Petr Stolín

Architect
Address
náměstí Přemysla Otakara II. 38, 37001 Budweis
Hours
Tue–Sun 10 am–13, 1:30–6 pm

The Liberec architect Petr Stolín (1958) is part of a small group of contemporary Czech architects whose work can be favorably compared to international leaders in the field. Stolín’s designs are not subjugated to the fast pace and photogenicity of media events, for their aim is to create an authentic experience from the lived-in space. The main reason for his success, therefore, is his long-term search for the basic qualities of the building arts, which has led him to develop a poetics of restraint. 

Even though the buildings that Stolín has designed in collaboration with Alena Mičeková have earned awards and recognition from domestic as well as foreign experts, the exhibition at the Gallery of Contemporary Art and Architecture does not present his work through models or visual representations of architecture. The reason is simple: The exhibition seeks to offer a report on what is the most important thing in architecture.
What exactly is architecture? This simple question can be answered using several dictionary definitions, but it is not clear whether, having read them, the questioner will truly have acquired the longed-form understanding. We can speak of the interplay of volumes, tectonics, cladding, construction, space, and other approaches by which we can attempt to gain an understanding of architecture. Petr Stolín answers this question through architectural practice and life. His thinking about architecture is reflected in how he lives.
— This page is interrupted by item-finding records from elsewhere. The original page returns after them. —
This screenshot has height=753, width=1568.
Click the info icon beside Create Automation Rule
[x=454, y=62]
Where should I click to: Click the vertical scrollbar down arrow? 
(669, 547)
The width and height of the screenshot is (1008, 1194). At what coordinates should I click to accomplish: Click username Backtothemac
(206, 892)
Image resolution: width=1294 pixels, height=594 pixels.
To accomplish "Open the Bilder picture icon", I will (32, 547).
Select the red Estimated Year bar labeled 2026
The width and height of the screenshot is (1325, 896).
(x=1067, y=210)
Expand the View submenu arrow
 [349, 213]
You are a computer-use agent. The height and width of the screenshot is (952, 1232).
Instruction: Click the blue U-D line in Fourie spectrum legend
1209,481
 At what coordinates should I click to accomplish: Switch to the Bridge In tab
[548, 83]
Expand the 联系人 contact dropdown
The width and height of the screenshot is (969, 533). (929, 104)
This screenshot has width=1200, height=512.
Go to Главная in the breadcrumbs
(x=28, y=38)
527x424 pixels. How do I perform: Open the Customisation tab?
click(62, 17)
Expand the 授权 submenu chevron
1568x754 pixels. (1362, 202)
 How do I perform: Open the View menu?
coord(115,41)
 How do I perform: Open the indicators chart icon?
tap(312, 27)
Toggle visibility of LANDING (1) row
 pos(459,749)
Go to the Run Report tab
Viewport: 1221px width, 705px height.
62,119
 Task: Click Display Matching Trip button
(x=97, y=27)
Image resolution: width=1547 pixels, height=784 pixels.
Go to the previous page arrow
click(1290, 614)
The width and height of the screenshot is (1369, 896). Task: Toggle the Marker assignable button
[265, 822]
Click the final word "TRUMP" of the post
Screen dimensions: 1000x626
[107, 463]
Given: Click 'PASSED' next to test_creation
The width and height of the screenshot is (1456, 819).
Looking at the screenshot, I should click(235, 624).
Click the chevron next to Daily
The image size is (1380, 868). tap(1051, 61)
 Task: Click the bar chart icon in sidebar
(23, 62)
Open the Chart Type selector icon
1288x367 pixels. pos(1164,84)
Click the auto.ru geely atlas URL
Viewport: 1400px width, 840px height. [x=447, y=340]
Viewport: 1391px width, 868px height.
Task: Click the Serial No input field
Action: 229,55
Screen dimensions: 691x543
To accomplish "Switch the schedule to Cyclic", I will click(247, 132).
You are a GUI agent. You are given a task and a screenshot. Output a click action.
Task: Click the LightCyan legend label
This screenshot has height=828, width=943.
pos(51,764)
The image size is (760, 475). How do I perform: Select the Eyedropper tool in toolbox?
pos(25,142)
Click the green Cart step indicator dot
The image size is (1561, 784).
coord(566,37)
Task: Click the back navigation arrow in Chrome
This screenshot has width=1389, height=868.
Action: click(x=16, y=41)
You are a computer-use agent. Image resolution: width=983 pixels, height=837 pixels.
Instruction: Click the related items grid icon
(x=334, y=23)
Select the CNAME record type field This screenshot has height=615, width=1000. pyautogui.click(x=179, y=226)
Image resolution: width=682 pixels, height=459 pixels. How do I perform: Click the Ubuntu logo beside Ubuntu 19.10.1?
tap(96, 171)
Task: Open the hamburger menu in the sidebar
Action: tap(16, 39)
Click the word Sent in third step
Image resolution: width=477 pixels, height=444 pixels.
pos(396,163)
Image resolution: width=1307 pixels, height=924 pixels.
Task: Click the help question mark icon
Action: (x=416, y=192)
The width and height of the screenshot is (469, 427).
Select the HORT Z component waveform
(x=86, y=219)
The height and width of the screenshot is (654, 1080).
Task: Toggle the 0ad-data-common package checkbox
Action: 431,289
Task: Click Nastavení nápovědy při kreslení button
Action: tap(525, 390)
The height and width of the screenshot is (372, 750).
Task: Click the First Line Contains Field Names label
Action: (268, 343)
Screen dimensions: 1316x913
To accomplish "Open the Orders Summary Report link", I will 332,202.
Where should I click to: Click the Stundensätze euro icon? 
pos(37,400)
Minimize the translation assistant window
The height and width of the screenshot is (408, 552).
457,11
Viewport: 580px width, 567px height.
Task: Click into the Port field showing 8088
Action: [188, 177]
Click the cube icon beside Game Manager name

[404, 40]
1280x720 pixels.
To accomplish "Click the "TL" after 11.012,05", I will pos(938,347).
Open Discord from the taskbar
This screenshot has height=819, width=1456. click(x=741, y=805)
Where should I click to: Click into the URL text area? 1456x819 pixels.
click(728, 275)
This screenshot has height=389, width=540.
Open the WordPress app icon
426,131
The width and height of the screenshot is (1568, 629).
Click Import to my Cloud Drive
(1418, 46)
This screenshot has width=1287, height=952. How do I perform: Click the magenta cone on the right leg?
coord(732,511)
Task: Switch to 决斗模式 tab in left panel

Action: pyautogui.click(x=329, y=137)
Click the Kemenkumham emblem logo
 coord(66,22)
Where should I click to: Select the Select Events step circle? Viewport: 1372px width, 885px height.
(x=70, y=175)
Precisely for these reasons, the exhibition does not accentuate forms or materials as the objectives of architectural thinking but shows them as a part of everyday life in Stolín’s Zen Houses (2015), which he designed for himself.
For Petr Stolín, the most important thing in architecture is how it creates possibilities for life within it.
In other words, the exhibition focuses on what the everydayness of the poetics of restraint looks like. With Zen Houses, Stolín chose to create an experimental form of lived-in space. But he did so not out of a vain desire for attention. After all, if a house and studio are an expression of anything, then of concentrated searching and not of calculated showiness. Experiments are the result of long professional experience, just as they are an expression of a critical view of how life is enveloped and overwhelmed by things and information. We can gain clarity by asking a simple question directly inspired by the experimental reflections of early twentieth-century modernism: What kind of space is sufficient for man to lead an authentic, dignified, and happy life?
Zen Houses – which can be seen as one double house or as two single building volumes – is a clear and distinctive answer, one that has brought Petr Stolín broad recognition. Especially worth mentioning is the Grand Prix from an international jury at the first Czech Architecture Awards (2016). Stolín further developed the principles that he explored with this building in his design for a preschool in the town of Nová Ruda (2018).